What you should do =
The records that follow must be repeated exactly as they stand.

—————

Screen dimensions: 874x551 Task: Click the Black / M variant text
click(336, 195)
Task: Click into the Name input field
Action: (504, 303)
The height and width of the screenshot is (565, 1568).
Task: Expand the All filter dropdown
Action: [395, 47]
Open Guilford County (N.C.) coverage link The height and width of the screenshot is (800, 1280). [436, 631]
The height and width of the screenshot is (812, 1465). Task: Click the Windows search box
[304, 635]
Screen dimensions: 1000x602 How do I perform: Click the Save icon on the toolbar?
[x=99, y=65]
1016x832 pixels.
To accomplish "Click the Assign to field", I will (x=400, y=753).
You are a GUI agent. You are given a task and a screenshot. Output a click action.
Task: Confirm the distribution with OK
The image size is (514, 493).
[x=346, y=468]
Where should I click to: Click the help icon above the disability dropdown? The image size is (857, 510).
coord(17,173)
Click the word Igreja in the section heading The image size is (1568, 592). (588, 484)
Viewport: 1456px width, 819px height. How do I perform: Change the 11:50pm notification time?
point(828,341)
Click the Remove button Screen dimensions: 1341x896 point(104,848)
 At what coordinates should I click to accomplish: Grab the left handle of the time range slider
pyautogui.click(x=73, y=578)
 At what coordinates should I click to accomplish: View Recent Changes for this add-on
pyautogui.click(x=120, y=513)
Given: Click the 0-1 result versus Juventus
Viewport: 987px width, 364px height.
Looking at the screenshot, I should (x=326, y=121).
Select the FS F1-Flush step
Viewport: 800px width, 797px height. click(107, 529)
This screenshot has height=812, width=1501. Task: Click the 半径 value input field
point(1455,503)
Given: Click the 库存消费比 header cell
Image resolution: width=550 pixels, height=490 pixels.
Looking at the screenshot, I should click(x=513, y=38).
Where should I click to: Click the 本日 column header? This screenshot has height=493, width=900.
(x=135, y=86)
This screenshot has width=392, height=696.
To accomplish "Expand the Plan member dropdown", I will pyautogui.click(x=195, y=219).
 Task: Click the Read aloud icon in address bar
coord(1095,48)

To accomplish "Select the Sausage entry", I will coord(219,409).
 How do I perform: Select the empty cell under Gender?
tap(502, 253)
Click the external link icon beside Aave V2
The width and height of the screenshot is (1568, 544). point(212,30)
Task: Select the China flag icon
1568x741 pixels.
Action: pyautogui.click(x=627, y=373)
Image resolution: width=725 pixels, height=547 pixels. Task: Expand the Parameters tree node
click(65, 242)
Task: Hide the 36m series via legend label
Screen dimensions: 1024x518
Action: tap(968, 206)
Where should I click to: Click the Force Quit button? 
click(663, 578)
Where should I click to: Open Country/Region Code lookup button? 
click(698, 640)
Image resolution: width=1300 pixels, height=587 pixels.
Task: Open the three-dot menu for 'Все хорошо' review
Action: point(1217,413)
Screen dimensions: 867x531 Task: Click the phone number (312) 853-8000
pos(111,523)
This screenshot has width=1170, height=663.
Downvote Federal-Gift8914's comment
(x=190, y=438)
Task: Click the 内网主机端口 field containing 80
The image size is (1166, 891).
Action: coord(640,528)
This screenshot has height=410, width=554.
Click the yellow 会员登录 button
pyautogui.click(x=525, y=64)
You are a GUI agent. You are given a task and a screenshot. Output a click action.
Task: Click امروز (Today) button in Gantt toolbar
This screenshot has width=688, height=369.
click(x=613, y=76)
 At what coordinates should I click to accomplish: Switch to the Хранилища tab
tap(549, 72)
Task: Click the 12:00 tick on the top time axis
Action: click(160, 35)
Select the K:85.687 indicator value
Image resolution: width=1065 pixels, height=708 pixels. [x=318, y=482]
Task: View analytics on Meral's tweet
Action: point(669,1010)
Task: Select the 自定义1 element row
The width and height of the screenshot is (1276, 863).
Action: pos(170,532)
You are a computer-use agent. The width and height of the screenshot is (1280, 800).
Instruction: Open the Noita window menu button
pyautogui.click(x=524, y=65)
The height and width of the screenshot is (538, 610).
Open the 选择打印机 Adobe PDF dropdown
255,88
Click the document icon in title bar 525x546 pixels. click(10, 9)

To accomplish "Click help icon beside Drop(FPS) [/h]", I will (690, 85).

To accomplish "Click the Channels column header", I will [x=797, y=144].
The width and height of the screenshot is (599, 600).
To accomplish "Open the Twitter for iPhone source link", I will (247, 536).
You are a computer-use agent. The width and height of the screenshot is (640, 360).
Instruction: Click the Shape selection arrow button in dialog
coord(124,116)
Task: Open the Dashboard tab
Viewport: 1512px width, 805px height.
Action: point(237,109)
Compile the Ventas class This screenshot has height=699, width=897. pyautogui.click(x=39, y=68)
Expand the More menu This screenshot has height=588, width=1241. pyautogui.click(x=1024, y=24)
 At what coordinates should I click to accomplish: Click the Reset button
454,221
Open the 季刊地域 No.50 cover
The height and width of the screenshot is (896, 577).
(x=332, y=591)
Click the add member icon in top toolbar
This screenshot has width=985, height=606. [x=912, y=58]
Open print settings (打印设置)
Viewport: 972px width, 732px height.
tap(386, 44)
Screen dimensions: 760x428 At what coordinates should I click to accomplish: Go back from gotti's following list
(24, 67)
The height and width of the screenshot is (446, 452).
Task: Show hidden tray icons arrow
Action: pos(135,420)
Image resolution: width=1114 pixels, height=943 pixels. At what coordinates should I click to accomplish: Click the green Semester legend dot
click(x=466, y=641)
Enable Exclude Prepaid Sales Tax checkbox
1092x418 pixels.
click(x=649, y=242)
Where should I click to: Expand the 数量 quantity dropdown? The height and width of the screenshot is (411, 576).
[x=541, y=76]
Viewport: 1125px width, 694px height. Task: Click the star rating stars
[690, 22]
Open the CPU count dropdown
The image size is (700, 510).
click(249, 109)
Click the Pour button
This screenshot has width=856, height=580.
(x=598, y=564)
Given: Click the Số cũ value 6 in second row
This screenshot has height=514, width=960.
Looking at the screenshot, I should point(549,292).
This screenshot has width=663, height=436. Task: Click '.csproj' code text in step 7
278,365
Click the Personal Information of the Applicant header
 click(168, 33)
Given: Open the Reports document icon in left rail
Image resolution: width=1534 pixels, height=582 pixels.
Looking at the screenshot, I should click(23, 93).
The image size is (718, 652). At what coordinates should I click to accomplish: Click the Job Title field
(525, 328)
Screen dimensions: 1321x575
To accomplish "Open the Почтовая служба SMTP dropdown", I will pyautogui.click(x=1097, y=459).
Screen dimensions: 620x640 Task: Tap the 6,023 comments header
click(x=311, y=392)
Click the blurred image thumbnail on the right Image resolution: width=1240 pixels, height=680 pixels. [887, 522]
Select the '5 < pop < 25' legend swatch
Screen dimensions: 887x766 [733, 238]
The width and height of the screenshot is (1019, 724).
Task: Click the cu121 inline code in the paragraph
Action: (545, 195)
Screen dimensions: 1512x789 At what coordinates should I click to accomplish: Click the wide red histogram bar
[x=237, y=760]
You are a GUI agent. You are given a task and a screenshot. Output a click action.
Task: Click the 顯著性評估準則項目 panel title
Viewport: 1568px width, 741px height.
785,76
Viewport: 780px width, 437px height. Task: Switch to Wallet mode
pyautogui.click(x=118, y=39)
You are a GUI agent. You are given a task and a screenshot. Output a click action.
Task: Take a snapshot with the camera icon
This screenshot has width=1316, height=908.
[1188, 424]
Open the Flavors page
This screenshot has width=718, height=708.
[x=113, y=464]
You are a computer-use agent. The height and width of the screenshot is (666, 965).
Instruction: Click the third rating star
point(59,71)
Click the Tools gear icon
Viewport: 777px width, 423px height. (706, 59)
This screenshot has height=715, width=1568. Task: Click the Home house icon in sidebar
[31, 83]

—————

Exercise response =
Screen dimensions: 874x551 Task: Click the Black / M variant text
click(336, 195)
Task: Click into the Name input field
Action: (504, 303)
The height and width of the screenshot is (565, 1568).
Task: Expand the All filter dropdown
Action: [395, 47]
Open Guilford County (N.C.) coverage link The height and width of the screenshot is (800, 1280). [436, 631]
The height and width of the screenshot is (812, 1465). Task: Click the Windows search box
[304, 635]
Screen dimensions: 1000x602 How do I perform: Click the Save icon on the toolbar?
[x=99, y=65]
1016x832 pixels.
To accomplish "Click the Assign to field", I will (x=400, y=753).
You are a GUI agent. You are given a task and a screenshot. Output a click action.
Task: Confirm the distribution with OK
The image size is (514, 493).
[x=346, y=468]
Where should I click to: Click the help icon above the disability dropdown? The image size is (857, 510).
coord(17,173)
Click the word Igreja in the section heading The image size is (1568, 592). (588, 484)
Viewport: 1456px width, 819px height. How do I perform: Change the 11:50pm notification time?
point(828,341)
Click the Remove button Screen dimensions: 1341x896 point(104,848)
 At what coordinates should I click to accomplish: Grab the left handle of the time range slider
pyautogui.click(x=73, y=578)
 At what coordinates should I click to accomplish: View Recent Changes for this add-on
pyautogui.click(x=120, y=513)
Given: Click the 0-1 result versus Juventus
Viewport: 987px width, 364px height.
Looking at the screenshot, I should (x=326, y=121).
Select the FS F1-Flush step
Viewport: 800px width, 797px height. click(107, 529)
This screenshot has height=812, width=1501. Task: Click the 半径 value input field
point(1455,503)
Given: Click the 库存消费比 header cell
Image resolution: width=550 pixels, height=490 pixels.
Looking at the screenshot, I should click(x=513, y=38).
Where should I click to: Click the 本日 column header? This screenshot has height=493, width=900.
(x=135, y=86)
This screenshot has width=392, height=696.
To accomplish "Expand the Plan member dropdown", I will pyautogui.click(x=195, y=219).
 Task: Click the Read aloud icon in address bar
coord(1095,48)

To accomplish "Select the Sausage entry", I will coord(219,409).
 How do I perform: Select the empty cell under Gender?
tap(502, 253)
Click the external link icon beside Aave V2
The width and height of the screenshot is (1568, 544). point(212,30)
Task: Select the China flag icon
1568x741 pixels.
Action: pyautogui.click(x=627, y=373)
Image resolution: width=725 pixels, height=547 pixels. Task: Expand the Parameters tree node
click(65, 242)
Task: Hide the 36m series via legend label
Screen dimensions: 1024x518
Action: tap(968, 206)
Where should I click to: Click the Force Quit button? 
click(663, 578)
Where should I click to: Open Country/Region Code lookup button? 
click(698, 640)
Image resolution: width=1300 pixels, height=587 pixels.
Task: Open the three-dot menu for 'Все хорошо' review
Action: point(1217,413)
Screen dimensions: 867x531 Task: Click the phone number (312) 853-8000
pos(111,523)
This screenshot has width=1170, height=663.
Downvote Federal-Gift8914's comment
(x=190, y=438)
Task: Click the 内网主机端口 field containing 80
The image size is (1166, 891).
Action: coord(640,528)
This screenshot has height=410, width=554.
Click the yellow 会员登录 button
pyautogui.click(x=525, y=64)
You are a GUI agent. You are given a task and a screenshot. Output a click action.
Task: Click امروز (Today) button in Gantt toolbar
This screenshot has width=688, height=369.
click(x=613, y=76)
 At what coordinates should I click to accomplish: Switch to the Хранилища tab
tap(549, 72)
Task: Click the 12:00 tick on the top time axis
Action: click(160, 35)
Select the K:85.687 indicator value
Image resolution: width=1065 pixels, height=708 pixels. [x=318, y=482]
Task: View analytics on Meral's tweet
Action: point(669,1010)
Task: Select the 自定义1 element row
The width and height of the screenshot is (1276, 863).
Action: pos(170,532)
You are a computer-use agent. The width and height of the screenshot is (1280, 800).
Instruction: Open the Noita window menu button
pyautogui.click(x=524, y=65)
The height and width of the screenshot is (538, 610).
Open the 选择打印机 Adobe PDF dropdown
255,88
Click the document icon in title bar 525x546 pixels. click(10, 9)

To accomplish "Click help icon beside Drop(FPS) [/h]", I will (690, 85).

To accomplish "Click the Channels column header", I will [x=797, y=144].
The width and height of the screenshot is (599, 600).
To accomplish "Open the Twitter for iPhone source link", I will (247, 536).
You are a computer-use agent. The width and height of the screenshot is (640, 360).
Instruction: Click the Shape selection arrow button in dialog
coord(124,116)
Task: Open the Dashboard tab
Viewport: 1512px width, 805px height.
Action: point(237,109)
Compile the Ventas class This screenshot has height=699, width=897. pyautogui.click(x=39, y=68)
Expand the More menu This screenshot has height=588, width=1241. pyautogui.click(x=1024, y=24)
 At what coordinates should I click to accomplish: Click the Reset button
454,221
Open the 季刊地域 No.50 cover
The height and width of the screenshot is (896, 577).
(x=332, y=591)
Click the add member icon in top toolbar
This screenshot has width=985, height=606. [x=912, y=58]
Open print settings (打印设置)
Viewport: 972px width, 732px height.
tap(386, 44)
Screen dimensions: 760x428 At what coordinates should I click to accomplish: Go back from gotti's following list
(24, 67)
The height and width of the screenshot is (446, 452).
Task: Show hidden tray icons arrow
Action: pos(135,420)
Image resolution: width=1114 pixels, height=943 pixels. At what coordinates should I click to accomplish: Click the green Semester legend dot
click(x=466, y=641)
Enable Exclude Prepaid Sales Tax checkbox
1092x418 pixels.
click(x=649, y=242)
Where should I click to: Expand the 数量 quantity dropdown? The height and width of the screenshot is (411, 576).
[x=541, y=76]
Viewport: 1125px width, 694px height. Task: Click the star rating stars
[690, 22]
Open the CPU count dropdown
The image size is (700, 510).
click(249, 109)
Click the Pour button
This screenshot has width=856, height=580.
(x=598, y=564)
Given: Click the Số cũ value 6 in second row
This screenshot has height=514, width=960.
Looking at the screenshot, I should point(549,292).
This screenshot has width=663, height=436. Task: Click '.csproj' code text in step 7
278,365
Click the Personal Information of the Applicant header
 click(168, 33)
Given: Open the Reports document icon in left rail
Image resolution: width=1534 pixels, height=582 pixels.
Looking at the screenshot, I should click(23, 93).
The image size is (718, 652). At what coordinates should I click to accomplish: Click the Job Title field
(525, 328)
Screen dimensions: 1321x575
To accomplish "Open the Почтовая служба SMTP dropdown", I will pyautogui.click(x=1097, y=459).
Screen dimensions: 620x640 Task: Tap the 6,023 comments header
click(x=311, y=392)
Click the blurred image thumbnail on the right Image resolution: width=1240 pixels, height=680 pixels. [887, 522]
Select the '5 < pop < 25' legend swatch
Screen dimensions: 887x766 [733, 238]
The width and height of the screenshot is (1019, 724).
Task: Click the cu121 inline code in the paragraph
Action: (545, 195)
Screen dimensions: 1512x789 At what coordinates should I click to accomplish: Click the wide red histogram bar
[x=237, y=760]
You are a GUI agent. You are given a task and a screenshot. Output a click action.
Task: Click the 顯著性評估準則項目 panel title
Viewport: 1568px width, 741px height.
785,76
Viewport: 780px width, 437px height. Task: Switch to Wallet mode
pyautogui.click(x=118, y=39)
You are a GUI agent. You are given a task and a screenshot. Output a click action.
Task: Take a snapshot with the camera icon
This screenshot has width=1316, height=908.
[1188, 424]
Open the Flavors page
This screenshot has width=718, height=708.
[x=113, y=464]
You are a computer-use agent. The height and width of the screenshot is (666, 965).
Instruction: Click the third rating star
point(59,71)
Click the Tools gear icon
Viewport: 777px width, 423px height. (706, 59)
This screenshot has height=715, width=1568. Task: Click the Home house icon in sidebar
[31, 83]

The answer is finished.